Posted by: admin May 14, 2020 Leave a comment


I created the following class:

package com.inverseo.marc.t372lematin;
import java.io.IOException;
import okhttp3.MediaType;
import okhttp3.OkHttpClient;
import okhttp3.Request;
import okhttp3.RequestBody;
import okhttp3.Response;

public class PostJSON {
    public static final MediaType JSON
            = MediaType.parse("application/json; charset=utf-8");

    OkHttpClient client = new OkHttpClient();
    public String postJSONRequest(String url, String json) throws IOException {
        RequestBody body = RequestBody.create(JSON, json);
        Request request = new Request.Builder()
        Response response = client.newCall(request).execute();
        System.out.println("postJSONRequest response.body : "+response.body().string());
        return response.body().string() ;
    }   //postJSONRequete
} //class PostJSON

It used to work from an activity where I write some data to MySQL on a server.
And when I call it from the following piece of code, I get an empty response !

      System.out.println("début appel "+getString(R.string.CF_URL)+"authentication2.php" );
        PostJSON client2 = new PostJSON();
        JSONObject obj = new JSONObject();
        try {
            obj.put("username", mUserName);
            obj.put("password", mPassword);
            obj.put("email", mEmail);
        } catch (JSONException e) {
        String response = null;
        try {
            response = client2.postJSONRequest(getString(R.string.CF_URL)+ "authentication2.php", obj.toString());
        } catch (IOException e) {
            System.out.println("appel d'authentication2.php échoué : " + e);
        System.out.println("fin authentication2, response = "+response);
        return response;

Here is what I get in logcat

02-25 05:52:24.938 26130-26226/com.inverseo.marc.t372lematin I/System.out: Accès à Internet : OK
02-25 05:52:24.938 26130-26226/com.inverseo.marc.t372lematin I/System.out: début appel http://mywebsite.fr/Inverseo/authentication2.php
02-25 05:52:24.938 26130-26226/com.inverseo.marc.t372lematin I/System.out: obj.toString()={"email":"[email protected]","password":"xxx","username":"MarcUser"}
02-25 05:52:25.068 26130-26130/com.inverseo.marc.t372lematin I/Choreographer: Skipped 30 frames!  The application may be doing too much work on its main thread.
02-25 05:52:25.448 26130-26130/com.inverseo.marc.t372lematin I/Choreographer: Skipped 34 frames!  The application may be doing too much work on its main thread.
02-25 05:52:27.898 26130-26226/com.inverseo.marc.t372lematin I/System.out: postJSONRequest response.body : {"result":1,"message":"AUTHENTICATION OK","Id_profile":"1394","DebutDerCycle":"2016-01-31"}
02-25 05:52:27.898 26130-26226/com.inverseo.marc.t372lematin I/System.out: fin authentication2, response = 
02-25 05:52:28.588 26130-26130/com.inverseo.marc.t372lematin I/Choreographer: Skipped 140 frames!  The application may be doing too much work on its main thread.

So to wrap it up, in my PostJSON class, I write the correct result to System.out.
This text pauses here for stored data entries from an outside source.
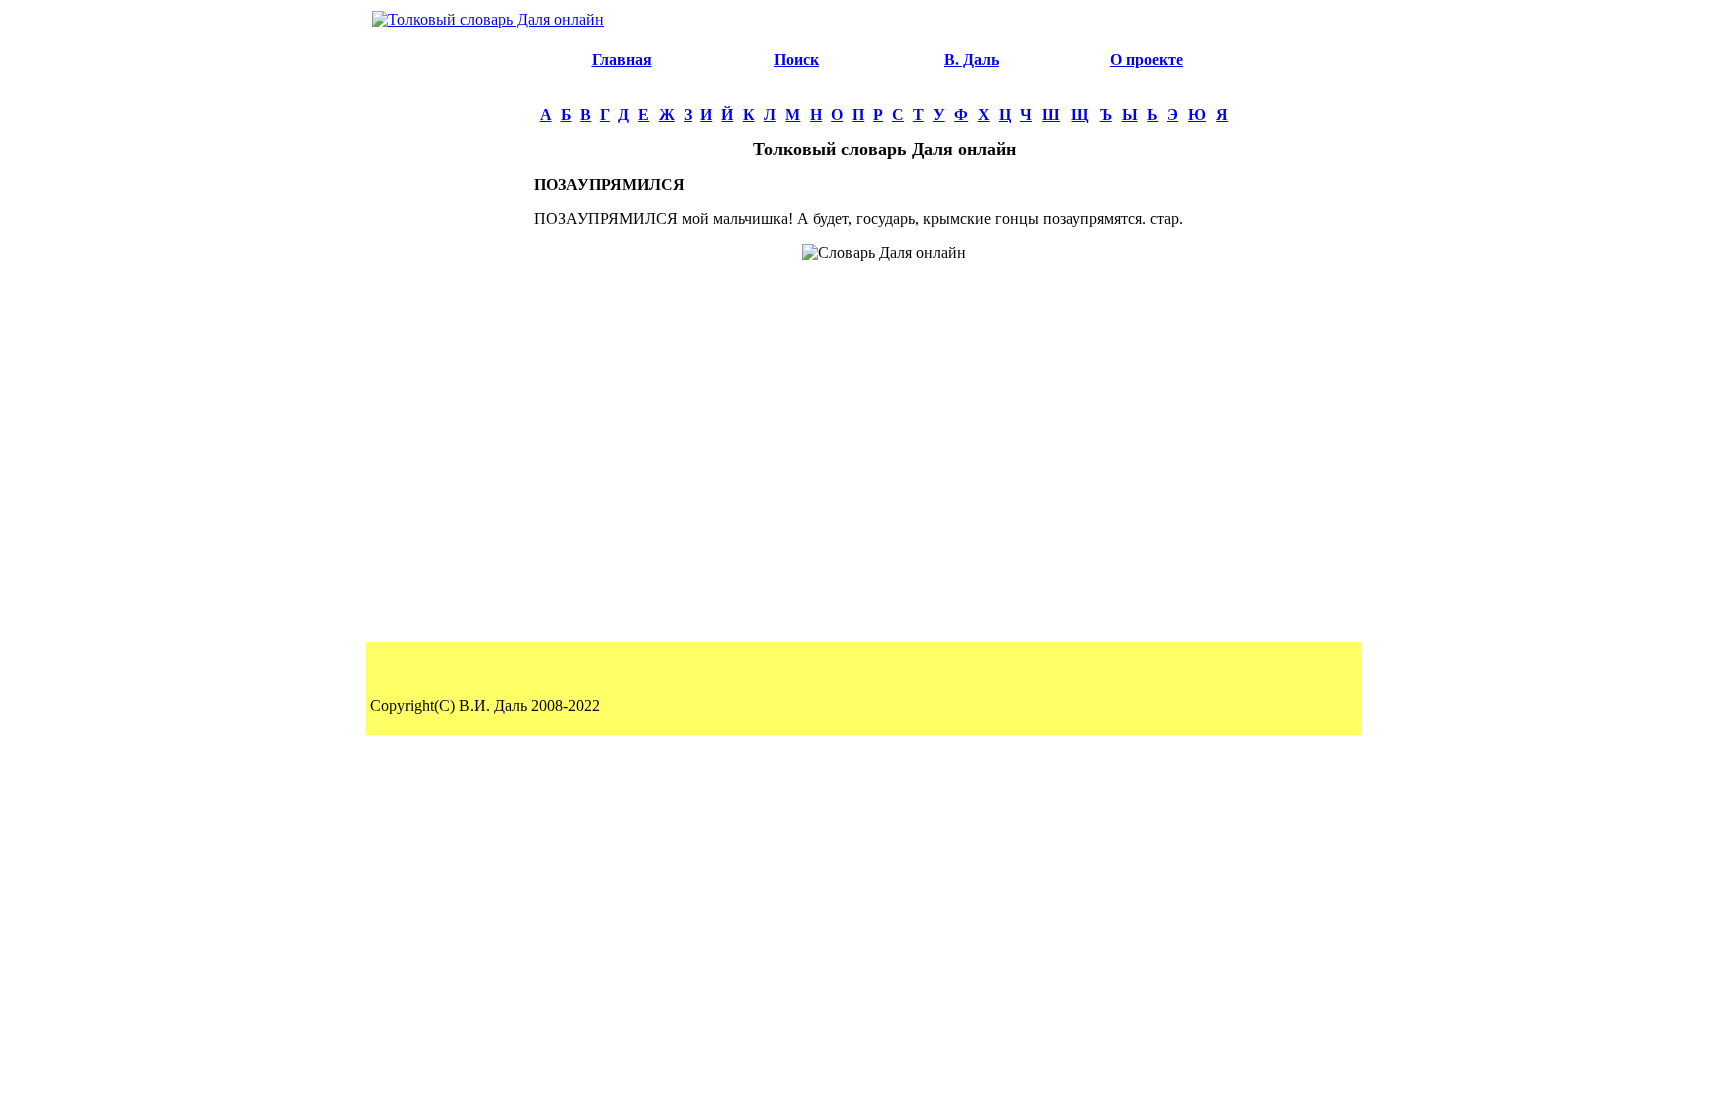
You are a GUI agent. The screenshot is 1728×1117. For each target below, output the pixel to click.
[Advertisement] (450, 336)
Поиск (796, 59)
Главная (622, 59)
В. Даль (971, 59)
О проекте (1146, 59)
Then return it. But the response is then empty.
I can’t figure out why.

How to&Answers:

I found a solution which sounds weird, at least to me.

I changed the end of the class as following:

String MyResult = response.body().string();
System.out.println("postJSONRequest response.body : "+MyResult);
return MyResult ;

So instead of calling twice response.body().string(), I put it in a variable.
And it works !


Calling response.body().string() consumes the body – therefore, you can’t call it the second time.
The solution is to store it in a variable if you need it for further processing.
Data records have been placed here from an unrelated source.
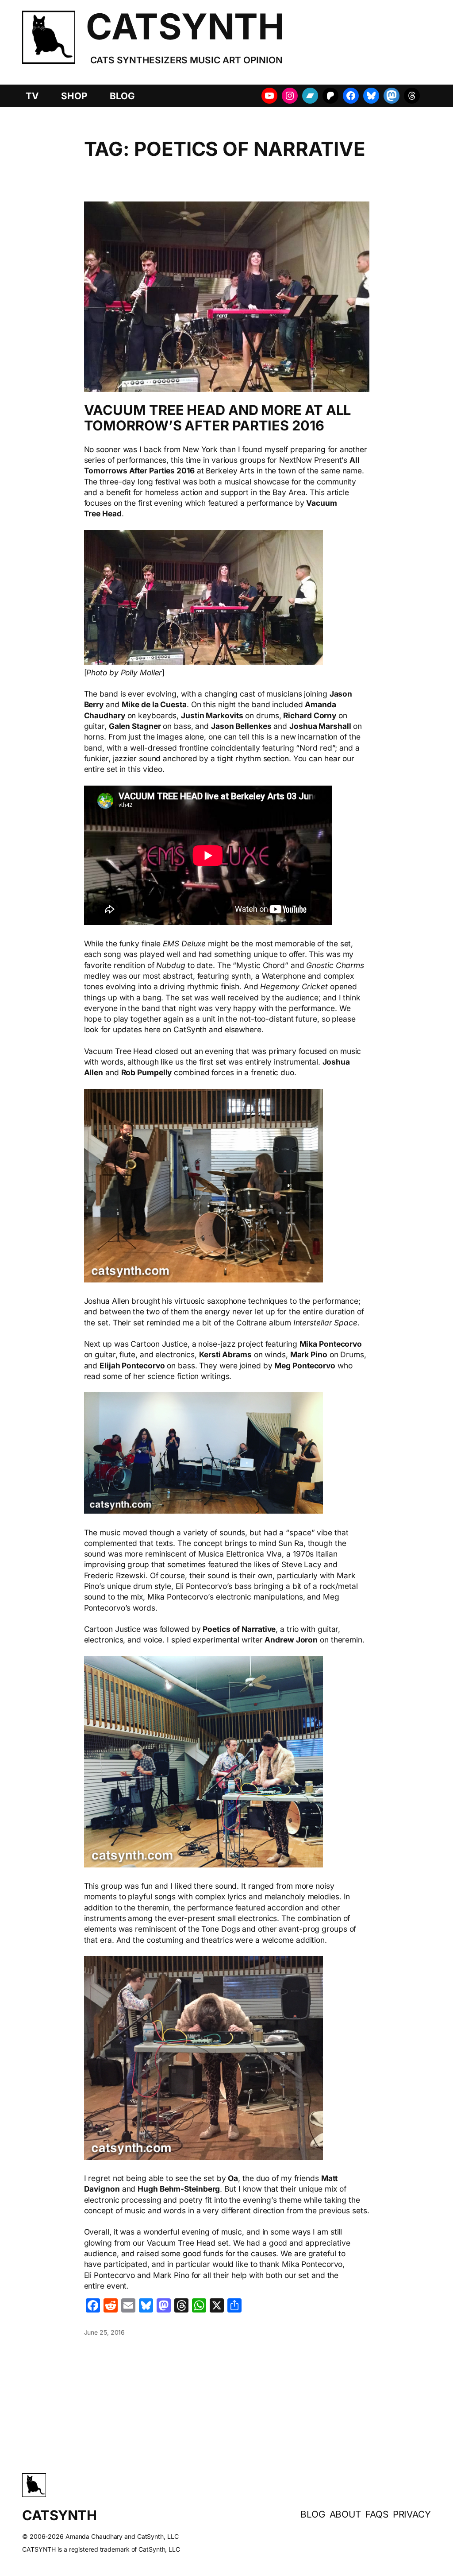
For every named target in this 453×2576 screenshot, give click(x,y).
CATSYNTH (185, 26)
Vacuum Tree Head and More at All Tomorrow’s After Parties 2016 (217, 418)
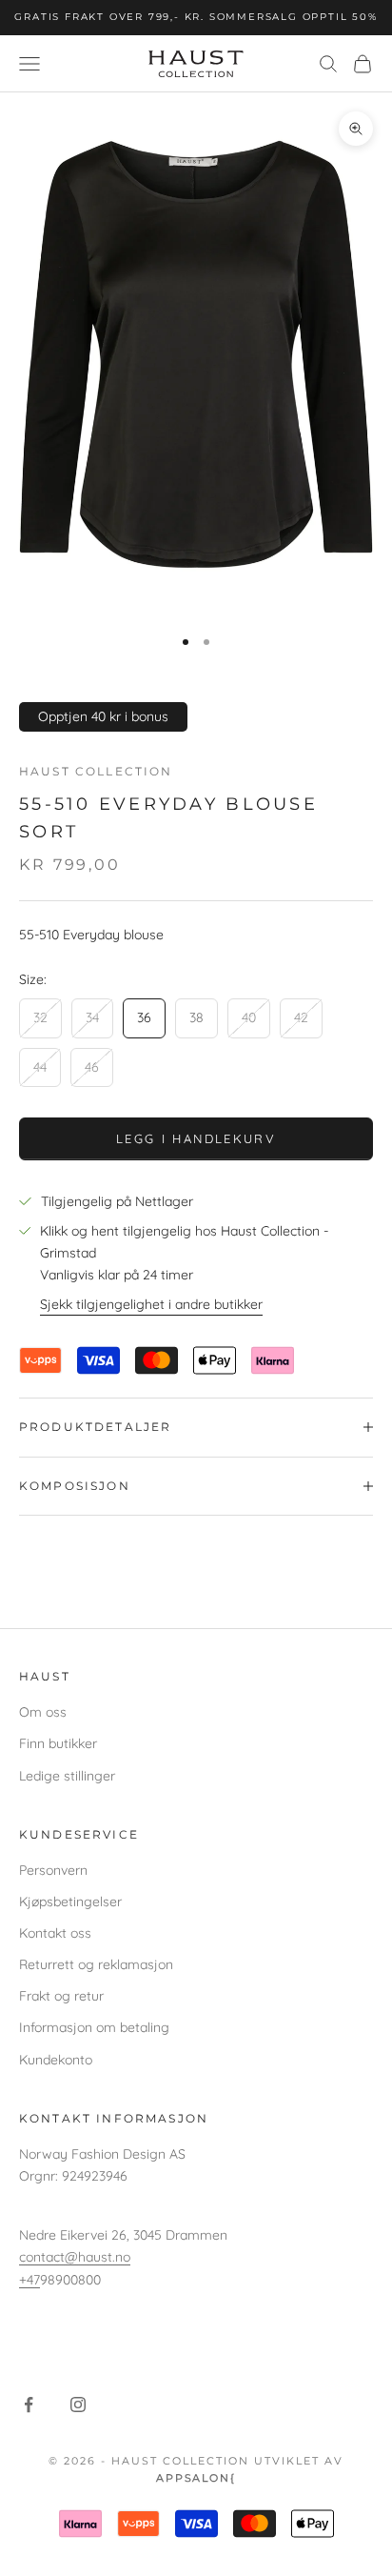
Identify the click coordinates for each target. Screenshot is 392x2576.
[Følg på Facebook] (28, 2404)
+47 (29, 2279)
There is also a new method available in okhttp3 and that is peekBody(byte count) which, per documentation, peeks up to byteCount bytes from the response body and returns them as a new response body.
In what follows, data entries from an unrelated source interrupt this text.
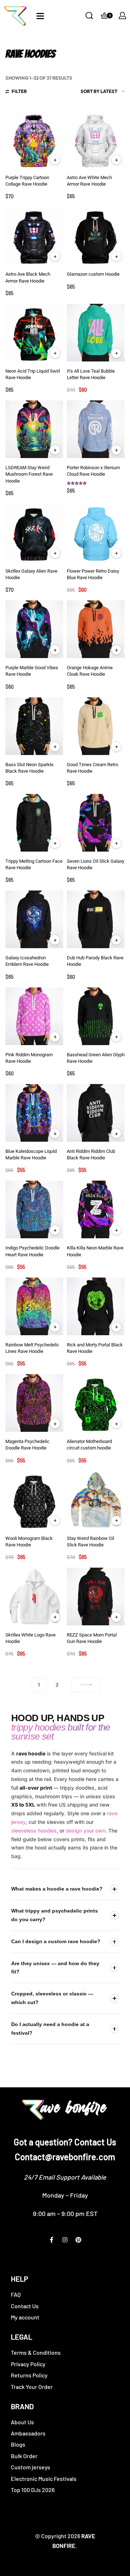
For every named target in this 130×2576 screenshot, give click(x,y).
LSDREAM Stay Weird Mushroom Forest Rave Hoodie (29, 474)
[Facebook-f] (52, 2240)
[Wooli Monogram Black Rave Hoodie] (34, 1500)
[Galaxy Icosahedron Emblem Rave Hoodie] (34, 919)
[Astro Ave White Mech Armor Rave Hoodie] (96, 139)
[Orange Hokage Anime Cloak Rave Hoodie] (96, 629)
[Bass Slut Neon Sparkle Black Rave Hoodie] (34, 726)
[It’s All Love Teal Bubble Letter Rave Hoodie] (96, 332)
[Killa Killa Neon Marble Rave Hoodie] (96, 1209)
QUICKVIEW (55, 159)
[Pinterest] (78, 2240)
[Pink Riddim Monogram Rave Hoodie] (34, 1016)
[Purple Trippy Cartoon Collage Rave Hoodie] (34, 139)
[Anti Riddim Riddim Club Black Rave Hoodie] (96, 1113)
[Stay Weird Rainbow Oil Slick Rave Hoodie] (96, 1500)
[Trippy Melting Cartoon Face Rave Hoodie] (34, 823)
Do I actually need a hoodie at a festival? (50, 2028)
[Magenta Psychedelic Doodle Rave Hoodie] (34, 1403)
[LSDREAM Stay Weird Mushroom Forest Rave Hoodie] (34, 429)
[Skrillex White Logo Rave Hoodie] (34, 1596)
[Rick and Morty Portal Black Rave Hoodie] (96, 1306)
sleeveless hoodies (34, 1830)
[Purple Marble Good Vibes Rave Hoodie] (34, 629)
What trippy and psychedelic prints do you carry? (54, 1915)
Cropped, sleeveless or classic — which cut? (52, 1998)
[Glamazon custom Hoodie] (96, 236)
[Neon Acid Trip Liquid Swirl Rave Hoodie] (34, 332)
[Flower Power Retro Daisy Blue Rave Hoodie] (96, 532)
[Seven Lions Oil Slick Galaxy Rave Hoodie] (96, 823)
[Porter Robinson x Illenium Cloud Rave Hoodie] (96, 429)
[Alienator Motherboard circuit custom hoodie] (96, 1403)
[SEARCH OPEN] (89, 15)
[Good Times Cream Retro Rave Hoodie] (96, 726)
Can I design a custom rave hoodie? (55, 1941)
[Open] (40, 16)
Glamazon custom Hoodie (93, 274)
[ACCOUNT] (122, 15)
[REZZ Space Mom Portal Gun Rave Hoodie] (96, 1596)
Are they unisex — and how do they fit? (55, 1967)
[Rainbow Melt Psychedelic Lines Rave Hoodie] (34, 1306)
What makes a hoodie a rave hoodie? (57, 1889)
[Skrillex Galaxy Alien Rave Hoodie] (34, 532)
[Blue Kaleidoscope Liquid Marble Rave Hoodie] (34, 1113)
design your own (85, 1830)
You read the body when you called string() and emptied the backing source. OkHttp attempts to free the backing resource as soon as possible. Reading the body into a variable is the correct way to pass it or store it more in more than one use.

Usually you won’t need to close the body, but on Android, where we don’t have try-with-resources, I’d recommend closing in a hand-written finally.

Here are the docs on the subject:

The response body can be consumed only once.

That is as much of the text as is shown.